To which Deer Isle lobster fisherman and former long-time NMFS Large Whale Take Reduction Team member Leroy Bridges, replied, “Once they designate the [Gulf of Maine] critical habitat, it’s everybody out of the pool. Once they get that designation, they start the process of chipping away at people’s ability to be there, period.”

Regarding Sakashita’s statement about slowing vessel speed, Bridges said, “In some instances it is a total impossibility because some of those huge supertankers have to be going X number of knots to maintain steerage.” He said he’d been involved with one of the Take Reduction Teams for ship strikes and recalled hearing this from a supertanker captain.

“If the hairs aren’t standing up on the backs of people’s necks,” Bridges said of this petition, “then they’re going to deserve what they get out of this.” He predicted, “Several lawsuits more than likely filed to help hammer through to [the petitioner’s] goal: their goal being total restriction of the Gulf of Maine.” He added, “If they can take out the Maine lobster fishermen, then the rest of the eastern seaboard will fall.”

Patrice McCarron, executive director of the Maine Lobstermen’s Association [MLA], is equally concerned and said, “We are in the process of consulting with our attorneys to see if there is some way where we can weigh in.” She added, “It is up to the government to determine whether or not the data supports the claim.”

The petitioners claim not only that right whales pass through the Gulf of Maine on their way to the summer grounds in the Bay of Fundy, but also that two basins in the Gulf-Jordan and Wilkinson-are sources of important forage for right whales, and that the forage material, a group of crustaceans called copepods, drift around the gulf, so therefore the entire Gulf of Maine needs to be protected.

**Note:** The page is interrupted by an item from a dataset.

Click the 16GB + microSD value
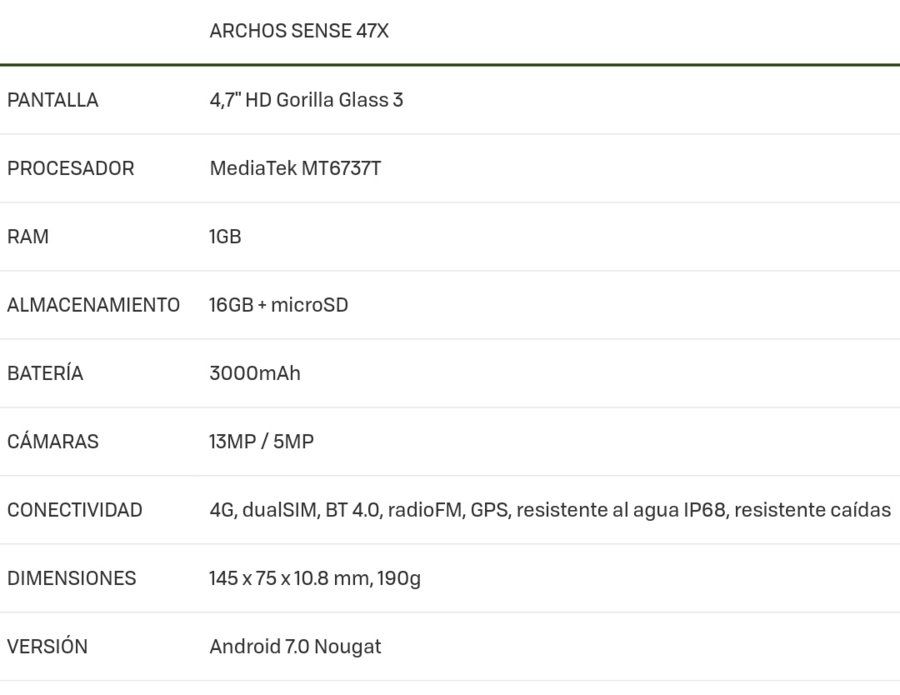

Based on this, because within 90 days, McCarron said, “The government needs to say whether or not they feel it’s worthy of investigation, I’m guessing they will investigate. They generally do.” She added, though, that closer to the 12-month deadline, “We’ll find out whether or not they feel like they want to move forward with new critical habitat.”

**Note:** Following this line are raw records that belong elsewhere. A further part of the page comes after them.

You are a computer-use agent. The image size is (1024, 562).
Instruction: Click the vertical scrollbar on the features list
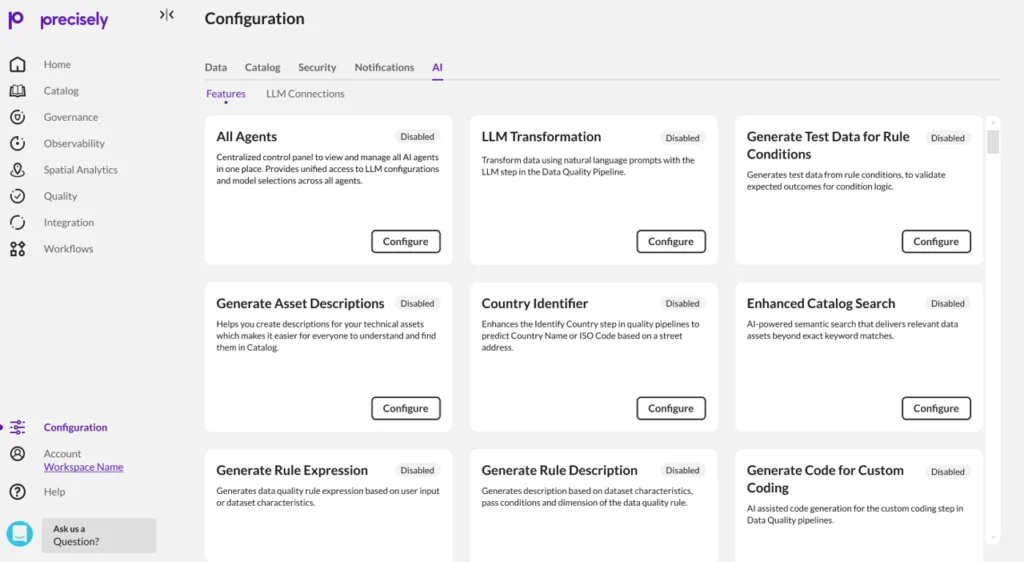[992, 142]
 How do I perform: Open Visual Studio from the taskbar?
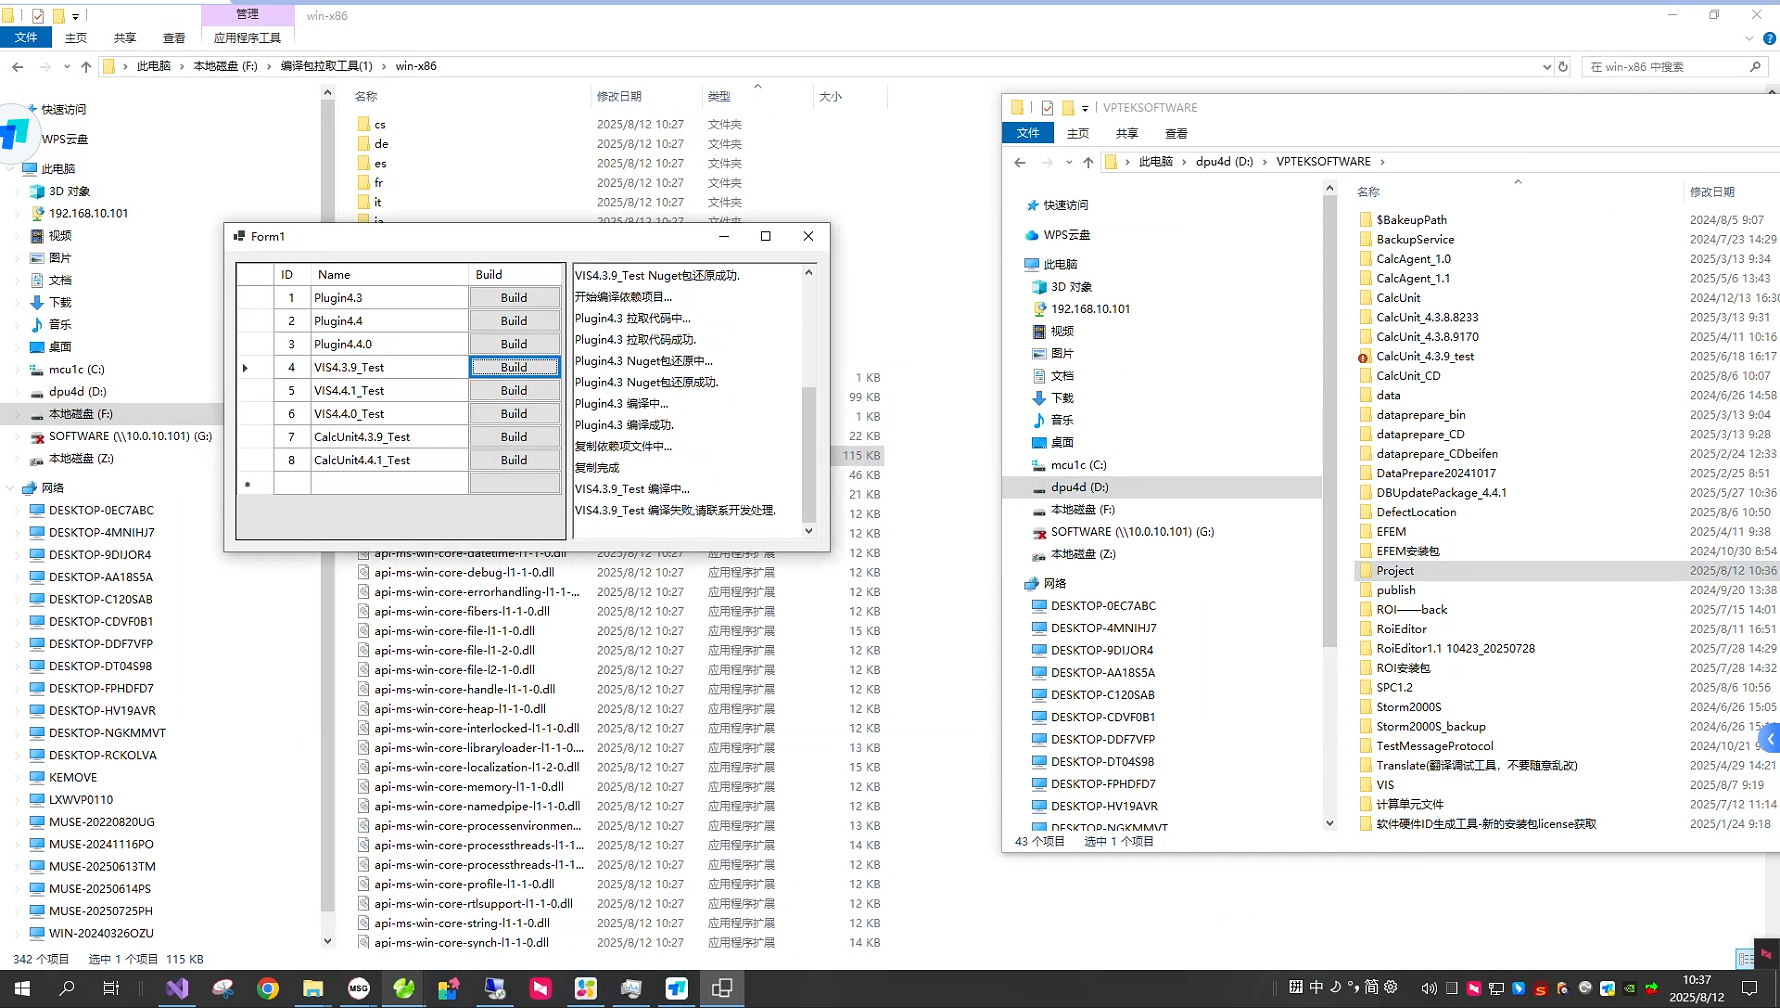177,988
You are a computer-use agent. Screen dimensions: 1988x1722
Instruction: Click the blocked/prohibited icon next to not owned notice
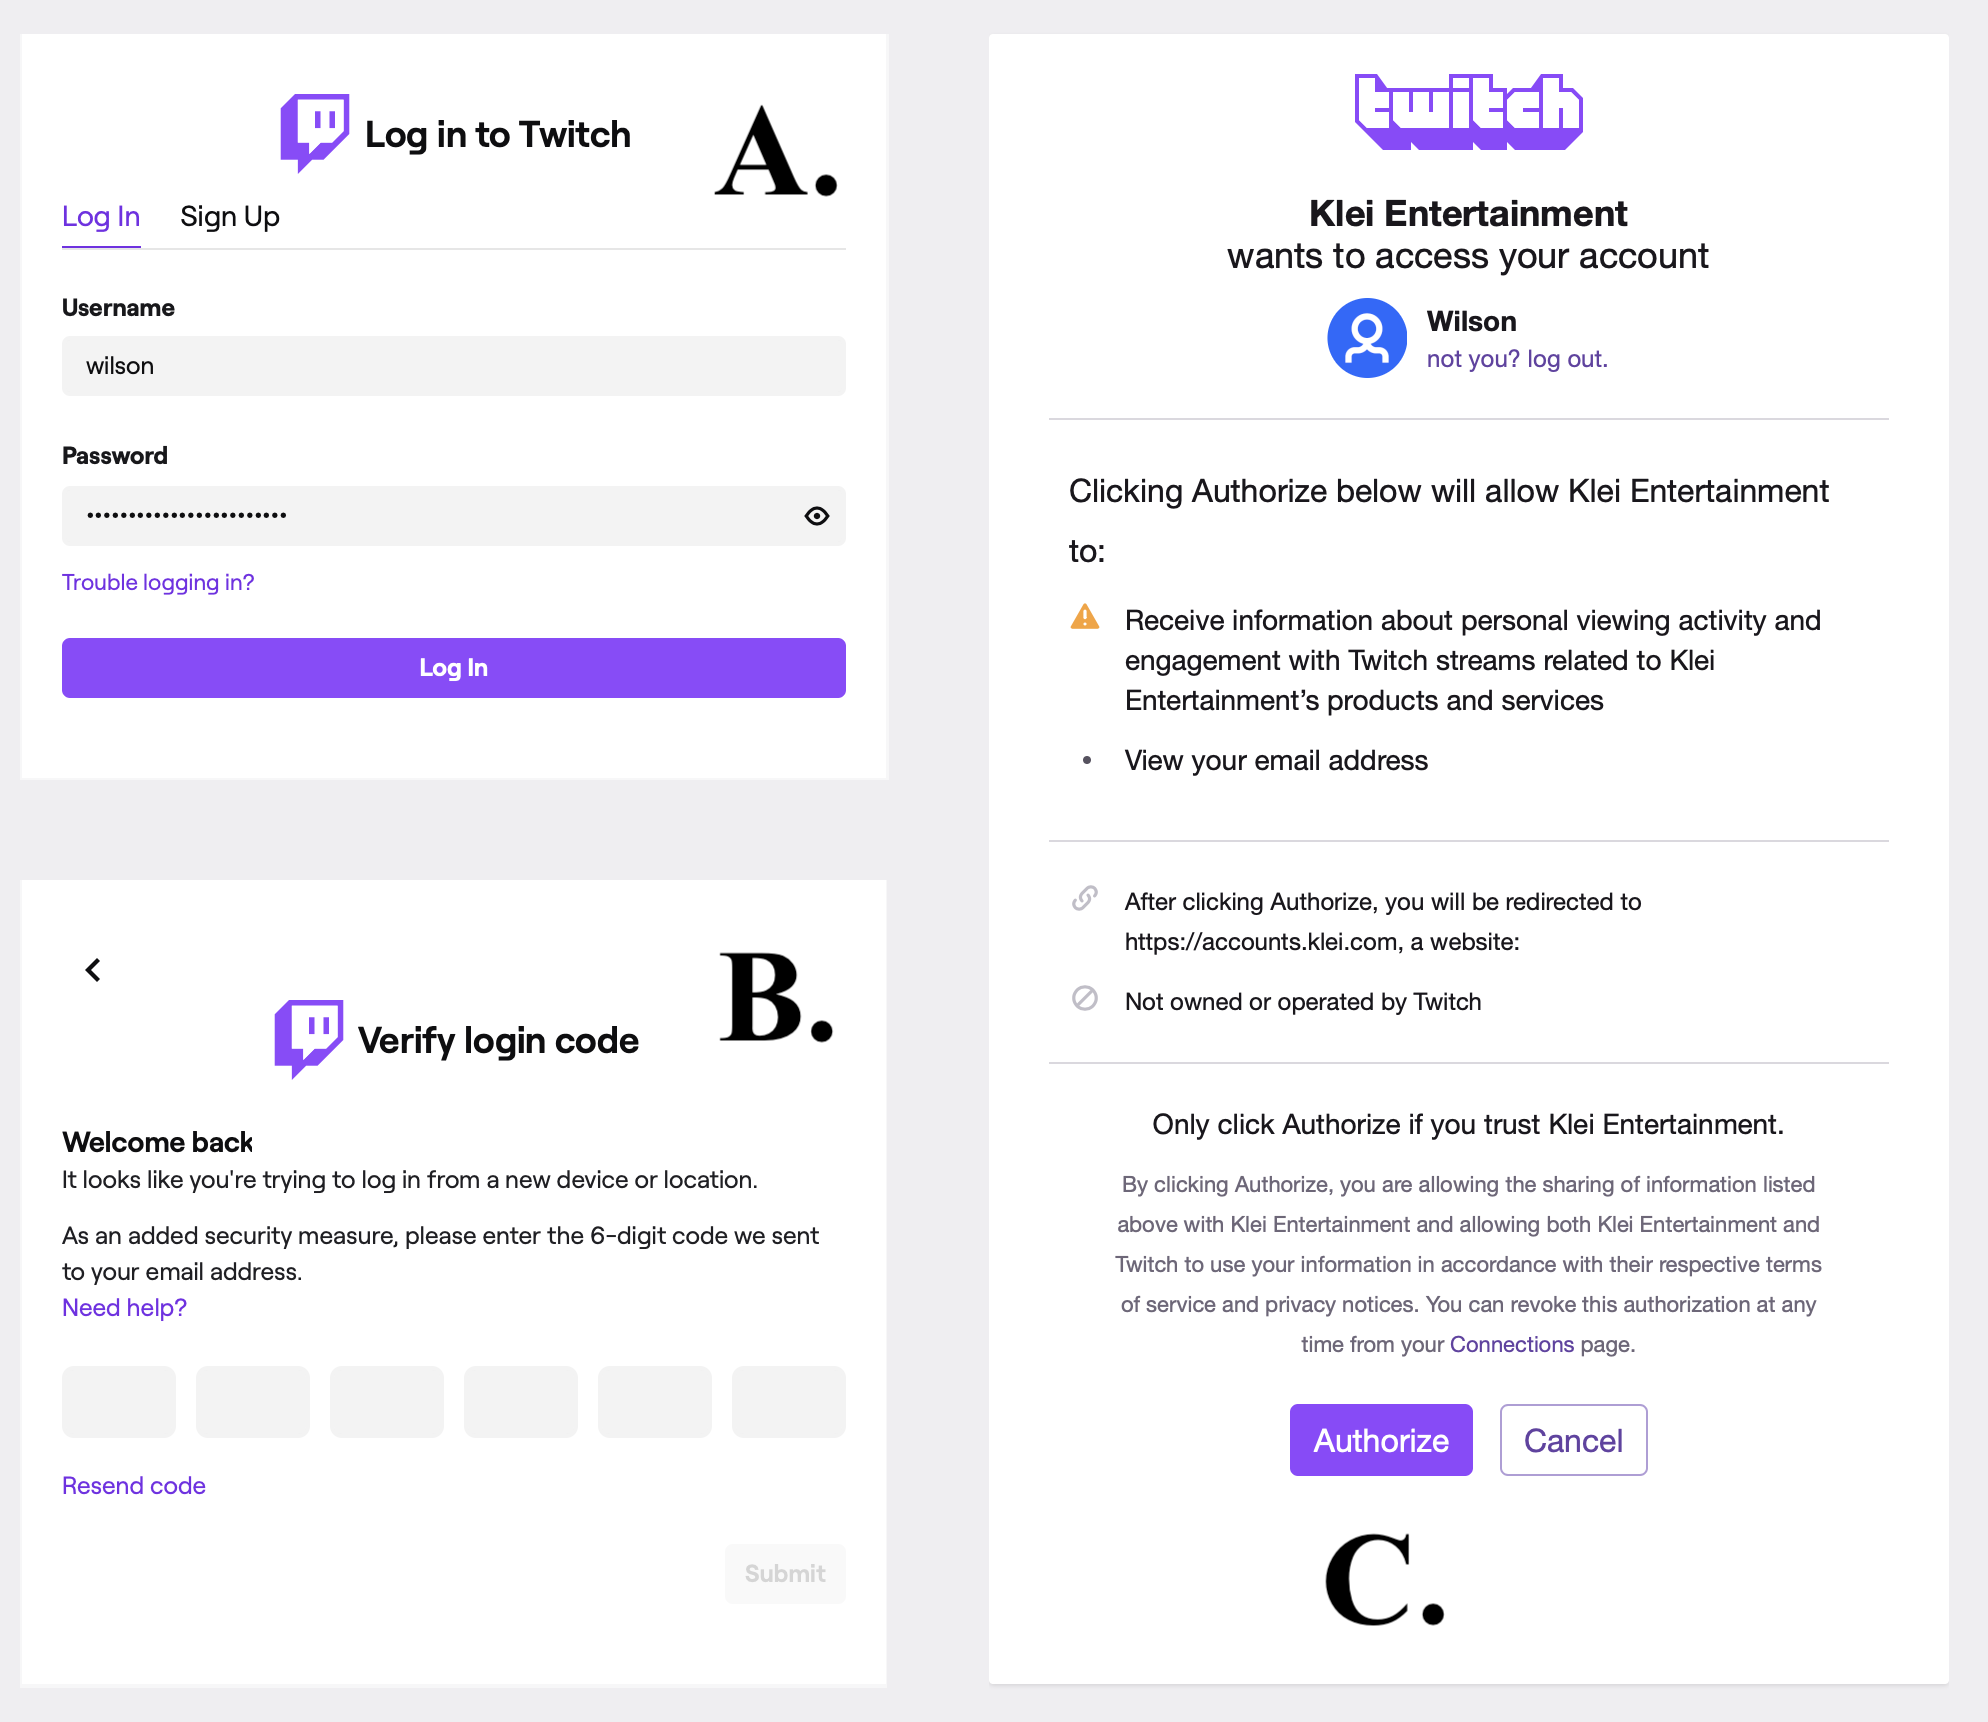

She summed up her reading of the petition by saying, “I think they have a weak case for the northeast because they looked at a NMFS report, which drew a [map] of a right whale foraging area.

“That [map] that the NMFS drew, which is basically what this entire case is built on, is outside the 50-fathom curve in Maine.” McCarron explained that the “50-fathom curve” is a depth contour that runs the entire length of the coast on the ocean bottom and that probably more than 90 percent of lobster fishing is executed inside that 50-fathom line.

McCarron thinks the conservation community took that map of the proposed right whale foraging area and argued that because it’s such a big part of the Gulf of Maine, that the whole gulf should be covered. “That subtlety, is the difference between impacting the Maine lobster fishery or not,” McCarron said.

She then stated, “Scientifically speaking, I think critical habitat at Jordan and Wilkinson is absolutely warranted. They have found those to be over-wintering areas and high-use, critical for the species. I have absolutely no problem with that area being designated as critical habitat.”

She went on to say, “It’s almost ironic that that the lobster fishery has always argued that we needed to put more stringent protection measures in offshore waters where we have seen whales.”

Frank Gotwals, president of the Stonington Lobster Co-op, said, “To declare the entire Gulf of Maine critical habitat for an endangered species is sort of ridiculous, but I don’t have any great faith that they don’t have the law on their side.”

“I think what this comes down to is, it’s critical habitat for us, as well,” he said.